* _Written request_
Repeat the lines below word for word, from the line containing "Where should I click to: Click the transport" through the line containing "pos(448,30)", both included.

* _Listed entries_
++++++++

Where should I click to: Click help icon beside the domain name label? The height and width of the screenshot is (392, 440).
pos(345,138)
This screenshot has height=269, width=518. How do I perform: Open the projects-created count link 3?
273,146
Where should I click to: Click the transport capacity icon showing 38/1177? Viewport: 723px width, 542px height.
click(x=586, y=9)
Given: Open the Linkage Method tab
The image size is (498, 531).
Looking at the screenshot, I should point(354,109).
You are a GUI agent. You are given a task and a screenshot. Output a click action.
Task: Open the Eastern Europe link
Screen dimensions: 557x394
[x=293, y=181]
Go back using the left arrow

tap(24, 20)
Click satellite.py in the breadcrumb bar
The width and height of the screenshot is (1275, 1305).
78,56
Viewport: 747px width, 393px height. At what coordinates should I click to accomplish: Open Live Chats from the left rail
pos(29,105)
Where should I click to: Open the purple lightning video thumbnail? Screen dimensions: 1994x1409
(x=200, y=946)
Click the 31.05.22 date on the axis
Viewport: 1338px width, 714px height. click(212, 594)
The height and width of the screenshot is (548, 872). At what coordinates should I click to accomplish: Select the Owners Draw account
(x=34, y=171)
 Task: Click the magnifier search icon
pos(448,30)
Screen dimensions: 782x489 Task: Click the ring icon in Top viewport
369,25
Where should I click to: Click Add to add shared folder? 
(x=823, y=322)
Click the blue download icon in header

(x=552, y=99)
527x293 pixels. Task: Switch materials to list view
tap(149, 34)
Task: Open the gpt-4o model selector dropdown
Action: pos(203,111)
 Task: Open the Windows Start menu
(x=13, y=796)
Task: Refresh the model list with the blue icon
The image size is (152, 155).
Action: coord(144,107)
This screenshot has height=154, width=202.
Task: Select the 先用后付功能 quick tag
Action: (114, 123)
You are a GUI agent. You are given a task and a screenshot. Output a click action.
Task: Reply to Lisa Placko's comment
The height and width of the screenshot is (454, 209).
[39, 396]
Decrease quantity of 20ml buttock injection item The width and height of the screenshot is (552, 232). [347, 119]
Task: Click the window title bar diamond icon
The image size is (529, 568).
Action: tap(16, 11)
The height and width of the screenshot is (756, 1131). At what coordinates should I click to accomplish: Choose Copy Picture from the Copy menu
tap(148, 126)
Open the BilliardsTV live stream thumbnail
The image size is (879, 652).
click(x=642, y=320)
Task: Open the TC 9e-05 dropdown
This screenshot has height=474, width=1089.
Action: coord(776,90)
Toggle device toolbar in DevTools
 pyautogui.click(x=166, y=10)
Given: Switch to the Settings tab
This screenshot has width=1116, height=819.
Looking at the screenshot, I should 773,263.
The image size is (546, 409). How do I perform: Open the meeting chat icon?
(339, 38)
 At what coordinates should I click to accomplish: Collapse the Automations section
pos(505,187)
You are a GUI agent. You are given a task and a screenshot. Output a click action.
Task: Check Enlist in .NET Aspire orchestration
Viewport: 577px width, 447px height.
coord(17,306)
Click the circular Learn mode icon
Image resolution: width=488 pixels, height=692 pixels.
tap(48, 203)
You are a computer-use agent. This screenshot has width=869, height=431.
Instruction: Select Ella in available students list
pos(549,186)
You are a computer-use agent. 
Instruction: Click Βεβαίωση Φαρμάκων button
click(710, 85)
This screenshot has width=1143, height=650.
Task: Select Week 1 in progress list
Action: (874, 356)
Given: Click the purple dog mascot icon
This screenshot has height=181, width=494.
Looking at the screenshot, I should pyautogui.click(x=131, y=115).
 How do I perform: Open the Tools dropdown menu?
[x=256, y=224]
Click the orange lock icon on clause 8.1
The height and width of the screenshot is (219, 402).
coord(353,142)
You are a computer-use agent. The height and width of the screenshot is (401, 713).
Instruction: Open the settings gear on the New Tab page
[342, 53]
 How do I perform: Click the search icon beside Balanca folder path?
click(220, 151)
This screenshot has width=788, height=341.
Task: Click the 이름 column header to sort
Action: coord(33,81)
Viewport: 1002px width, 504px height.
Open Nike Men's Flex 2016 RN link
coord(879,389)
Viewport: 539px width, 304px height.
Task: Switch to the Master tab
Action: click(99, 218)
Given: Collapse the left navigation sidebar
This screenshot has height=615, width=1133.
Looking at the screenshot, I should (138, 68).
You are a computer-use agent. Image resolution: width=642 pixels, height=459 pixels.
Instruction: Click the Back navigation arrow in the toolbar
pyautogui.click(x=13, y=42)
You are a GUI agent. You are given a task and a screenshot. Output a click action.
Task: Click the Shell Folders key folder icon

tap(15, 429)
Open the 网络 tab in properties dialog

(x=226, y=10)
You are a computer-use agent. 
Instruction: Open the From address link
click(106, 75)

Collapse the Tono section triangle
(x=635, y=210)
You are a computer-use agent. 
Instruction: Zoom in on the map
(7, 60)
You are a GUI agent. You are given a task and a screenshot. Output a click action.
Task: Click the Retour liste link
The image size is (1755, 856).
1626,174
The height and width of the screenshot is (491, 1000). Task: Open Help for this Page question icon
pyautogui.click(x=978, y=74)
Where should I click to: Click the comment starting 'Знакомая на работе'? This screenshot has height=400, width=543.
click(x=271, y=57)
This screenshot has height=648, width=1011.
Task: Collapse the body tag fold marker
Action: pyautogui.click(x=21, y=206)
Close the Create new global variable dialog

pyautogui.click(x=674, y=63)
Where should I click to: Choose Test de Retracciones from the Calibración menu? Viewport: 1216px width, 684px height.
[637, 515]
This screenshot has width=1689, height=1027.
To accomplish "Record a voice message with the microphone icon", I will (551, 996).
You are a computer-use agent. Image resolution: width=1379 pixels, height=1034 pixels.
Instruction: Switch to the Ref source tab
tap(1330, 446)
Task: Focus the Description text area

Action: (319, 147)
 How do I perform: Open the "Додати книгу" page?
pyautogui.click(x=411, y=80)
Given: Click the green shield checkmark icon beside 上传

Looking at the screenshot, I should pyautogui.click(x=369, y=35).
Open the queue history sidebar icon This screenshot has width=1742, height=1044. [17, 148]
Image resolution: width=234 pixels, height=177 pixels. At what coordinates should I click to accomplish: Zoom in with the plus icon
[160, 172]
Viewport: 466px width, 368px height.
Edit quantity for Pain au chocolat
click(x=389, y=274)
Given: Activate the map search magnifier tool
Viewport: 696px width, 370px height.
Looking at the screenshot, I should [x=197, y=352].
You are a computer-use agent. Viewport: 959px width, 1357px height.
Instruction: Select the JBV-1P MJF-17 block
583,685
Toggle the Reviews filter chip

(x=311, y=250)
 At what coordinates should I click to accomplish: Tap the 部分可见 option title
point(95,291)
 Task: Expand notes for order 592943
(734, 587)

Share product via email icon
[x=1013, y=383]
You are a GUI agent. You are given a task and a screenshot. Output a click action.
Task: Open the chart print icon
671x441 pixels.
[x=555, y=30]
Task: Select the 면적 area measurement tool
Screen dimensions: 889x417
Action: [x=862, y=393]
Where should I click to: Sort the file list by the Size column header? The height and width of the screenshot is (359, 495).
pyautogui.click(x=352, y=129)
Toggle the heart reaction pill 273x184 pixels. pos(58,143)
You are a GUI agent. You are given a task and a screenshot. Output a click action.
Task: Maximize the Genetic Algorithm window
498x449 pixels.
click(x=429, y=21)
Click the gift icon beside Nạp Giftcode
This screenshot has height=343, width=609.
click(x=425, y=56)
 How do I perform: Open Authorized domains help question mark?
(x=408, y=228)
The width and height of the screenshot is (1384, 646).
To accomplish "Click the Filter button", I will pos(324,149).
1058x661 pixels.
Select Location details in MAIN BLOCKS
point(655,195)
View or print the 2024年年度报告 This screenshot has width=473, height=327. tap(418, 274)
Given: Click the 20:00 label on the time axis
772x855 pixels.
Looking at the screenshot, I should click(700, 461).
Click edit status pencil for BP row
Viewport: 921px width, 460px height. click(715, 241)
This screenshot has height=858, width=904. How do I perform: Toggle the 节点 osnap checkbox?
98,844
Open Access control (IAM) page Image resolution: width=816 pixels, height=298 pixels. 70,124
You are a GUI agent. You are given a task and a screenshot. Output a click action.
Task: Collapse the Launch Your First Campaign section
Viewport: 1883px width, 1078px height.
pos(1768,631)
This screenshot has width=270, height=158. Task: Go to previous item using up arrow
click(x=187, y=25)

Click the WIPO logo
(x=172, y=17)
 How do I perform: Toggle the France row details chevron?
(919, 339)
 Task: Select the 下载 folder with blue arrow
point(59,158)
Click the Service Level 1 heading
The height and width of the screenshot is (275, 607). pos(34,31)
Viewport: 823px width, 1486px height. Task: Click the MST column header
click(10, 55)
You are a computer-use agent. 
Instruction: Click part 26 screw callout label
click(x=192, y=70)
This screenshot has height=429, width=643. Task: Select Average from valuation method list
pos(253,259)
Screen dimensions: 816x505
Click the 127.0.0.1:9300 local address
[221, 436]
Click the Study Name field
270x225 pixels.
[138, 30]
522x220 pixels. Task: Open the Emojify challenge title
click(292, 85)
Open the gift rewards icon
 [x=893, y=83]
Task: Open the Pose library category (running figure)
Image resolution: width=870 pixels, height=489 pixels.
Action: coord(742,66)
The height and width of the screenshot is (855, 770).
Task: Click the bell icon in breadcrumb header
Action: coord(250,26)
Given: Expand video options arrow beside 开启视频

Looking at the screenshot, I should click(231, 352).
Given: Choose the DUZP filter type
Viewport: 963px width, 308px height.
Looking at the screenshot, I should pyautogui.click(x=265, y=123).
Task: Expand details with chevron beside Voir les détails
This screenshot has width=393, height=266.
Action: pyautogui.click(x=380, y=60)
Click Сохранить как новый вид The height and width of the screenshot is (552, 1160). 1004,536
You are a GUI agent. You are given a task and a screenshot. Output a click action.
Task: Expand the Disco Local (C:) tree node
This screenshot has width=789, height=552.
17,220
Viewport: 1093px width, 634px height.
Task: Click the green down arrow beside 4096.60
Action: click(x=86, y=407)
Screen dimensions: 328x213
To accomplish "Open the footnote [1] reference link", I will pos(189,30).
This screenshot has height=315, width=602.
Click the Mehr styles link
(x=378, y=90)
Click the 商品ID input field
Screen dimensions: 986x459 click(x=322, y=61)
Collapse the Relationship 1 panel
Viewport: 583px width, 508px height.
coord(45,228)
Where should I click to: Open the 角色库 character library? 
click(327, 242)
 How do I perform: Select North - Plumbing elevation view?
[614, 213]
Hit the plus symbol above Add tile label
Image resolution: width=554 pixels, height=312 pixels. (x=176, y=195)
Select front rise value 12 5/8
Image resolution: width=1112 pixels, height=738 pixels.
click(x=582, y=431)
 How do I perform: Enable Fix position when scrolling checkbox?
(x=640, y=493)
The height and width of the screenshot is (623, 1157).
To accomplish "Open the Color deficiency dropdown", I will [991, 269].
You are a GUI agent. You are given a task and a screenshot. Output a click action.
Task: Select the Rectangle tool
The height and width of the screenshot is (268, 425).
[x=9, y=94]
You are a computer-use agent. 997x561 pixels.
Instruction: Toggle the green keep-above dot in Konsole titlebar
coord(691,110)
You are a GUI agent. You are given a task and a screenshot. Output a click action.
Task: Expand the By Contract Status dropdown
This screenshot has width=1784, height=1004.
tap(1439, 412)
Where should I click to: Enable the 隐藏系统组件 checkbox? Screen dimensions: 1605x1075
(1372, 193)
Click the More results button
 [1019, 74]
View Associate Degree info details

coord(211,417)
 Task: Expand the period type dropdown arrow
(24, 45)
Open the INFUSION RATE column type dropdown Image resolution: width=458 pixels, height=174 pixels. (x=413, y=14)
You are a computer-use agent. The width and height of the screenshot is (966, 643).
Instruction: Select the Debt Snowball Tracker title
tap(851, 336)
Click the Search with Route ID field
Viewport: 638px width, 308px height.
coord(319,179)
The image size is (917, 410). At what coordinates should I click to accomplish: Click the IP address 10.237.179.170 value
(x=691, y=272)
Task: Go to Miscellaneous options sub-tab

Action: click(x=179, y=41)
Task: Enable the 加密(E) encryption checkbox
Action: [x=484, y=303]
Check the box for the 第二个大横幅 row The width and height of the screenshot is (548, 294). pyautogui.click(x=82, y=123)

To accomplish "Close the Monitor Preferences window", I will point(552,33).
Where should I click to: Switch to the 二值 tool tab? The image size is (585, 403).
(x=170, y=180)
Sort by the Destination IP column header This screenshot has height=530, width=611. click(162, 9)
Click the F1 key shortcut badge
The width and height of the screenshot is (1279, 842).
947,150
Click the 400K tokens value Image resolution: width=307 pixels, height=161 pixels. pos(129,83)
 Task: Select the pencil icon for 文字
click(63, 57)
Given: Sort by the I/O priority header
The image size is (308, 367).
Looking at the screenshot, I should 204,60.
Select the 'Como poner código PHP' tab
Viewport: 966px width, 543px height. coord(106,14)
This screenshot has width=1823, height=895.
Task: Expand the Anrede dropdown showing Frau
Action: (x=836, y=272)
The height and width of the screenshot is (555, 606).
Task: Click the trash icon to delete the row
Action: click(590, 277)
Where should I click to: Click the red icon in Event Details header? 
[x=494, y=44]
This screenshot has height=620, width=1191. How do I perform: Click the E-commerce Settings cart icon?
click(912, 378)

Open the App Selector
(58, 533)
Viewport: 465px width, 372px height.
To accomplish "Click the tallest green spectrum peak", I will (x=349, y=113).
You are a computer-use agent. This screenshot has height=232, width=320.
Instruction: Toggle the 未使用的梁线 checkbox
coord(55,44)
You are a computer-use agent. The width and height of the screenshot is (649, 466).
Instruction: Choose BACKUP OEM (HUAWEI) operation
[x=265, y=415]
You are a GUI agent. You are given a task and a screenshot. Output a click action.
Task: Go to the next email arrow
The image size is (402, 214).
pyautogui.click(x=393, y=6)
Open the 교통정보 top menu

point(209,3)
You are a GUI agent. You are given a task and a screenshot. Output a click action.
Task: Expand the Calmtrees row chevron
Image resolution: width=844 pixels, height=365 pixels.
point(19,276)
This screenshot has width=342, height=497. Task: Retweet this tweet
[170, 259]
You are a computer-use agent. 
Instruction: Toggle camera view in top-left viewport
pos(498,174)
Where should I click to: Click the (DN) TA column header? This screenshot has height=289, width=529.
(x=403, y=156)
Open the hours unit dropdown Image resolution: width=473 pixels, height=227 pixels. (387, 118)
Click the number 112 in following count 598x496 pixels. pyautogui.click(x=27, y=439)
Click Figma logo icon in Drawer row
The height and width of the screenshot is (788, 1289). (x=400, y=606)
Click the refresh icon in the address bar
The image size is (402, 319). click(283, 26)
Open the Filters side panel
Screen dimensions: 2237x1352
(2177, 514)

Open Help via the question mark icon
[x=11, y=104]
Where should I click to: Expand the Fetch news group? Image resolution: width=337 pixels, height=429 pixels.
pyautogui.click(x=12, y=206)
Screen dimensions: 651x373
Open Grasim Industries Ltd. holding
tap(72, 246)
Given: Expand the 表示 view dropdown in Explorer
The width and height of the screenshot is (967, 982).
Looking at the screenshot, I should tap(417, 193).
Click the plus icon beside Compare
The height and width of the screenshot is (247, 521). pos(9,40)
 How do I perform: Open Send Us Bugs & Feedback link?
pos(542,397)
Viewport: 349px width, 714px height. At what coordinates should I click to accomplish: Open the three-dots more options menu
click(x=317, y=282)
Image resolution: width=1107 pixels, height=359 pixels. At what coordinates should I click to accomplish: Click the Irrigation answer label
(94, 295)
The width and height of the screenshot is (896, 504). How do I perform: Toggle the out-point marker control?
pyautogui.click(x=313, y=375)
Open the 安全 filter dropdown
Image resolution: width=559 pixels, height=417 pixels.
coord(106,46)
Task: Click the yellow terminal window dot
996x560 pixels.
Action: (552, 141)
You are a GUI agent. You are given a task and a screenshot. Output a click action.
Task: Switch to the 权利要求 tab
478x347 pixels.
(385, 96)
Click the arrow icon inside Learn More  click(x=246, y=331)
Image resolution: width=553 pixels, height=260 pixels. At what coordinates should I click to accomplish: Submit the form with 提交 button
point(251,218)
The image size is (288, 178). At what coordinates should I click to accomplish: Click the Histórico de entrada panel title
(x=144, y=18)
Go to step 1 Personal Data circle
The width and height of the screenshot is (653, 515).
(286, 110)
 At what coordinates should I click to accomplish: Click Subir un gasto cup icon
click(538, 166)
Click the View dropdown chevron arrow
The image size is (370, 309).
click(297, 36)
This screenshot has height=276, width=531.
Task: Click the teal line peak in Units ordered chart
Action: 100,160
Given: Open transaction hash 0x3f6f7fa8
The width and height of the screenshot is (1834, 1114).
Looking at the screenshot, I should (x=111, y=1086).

++++++++

* _Written answer_
Where should I click to: Click the transport capacity icon showing 38/1177? Viewport: 723px width, 542px height.
click(x=586, y=9)
Given: Open the Linkage Method tab
The image size is (498, 531).
Looking at the screenshot, I should point(354,109).
You are a GUI agent. You are given a task and a screenshot. Output a click action.
Task: Open the Eastern Europe link
Screen dimensions: 557x394
[x=293, y=181]
Go back using the left arrow

tap(24, 20)
Click satellite.py in the breadcrumb bar
The width and height of the screenshot is (1275, 1305).
78,56
Viewport: 747px width, 393px height. At what coordinates should I click to accomplish: Open Live Chats from the left rail
pos(29,105)
Where should I click to: Open the purple lightning video thumbnail? Screen dimensions: 1994x1409
(x=200, y=946)
Click the 31.05.22 date on the axis
Viewport: 1338px width, 714px height. click(212, 594)
The height and width of the screenshot is (548, 872). At what coordinates should I click to accomplish: Select the Owners Draw account
(x=34, y=171)
 Task: Click the magnifier search icon
pos(448,30)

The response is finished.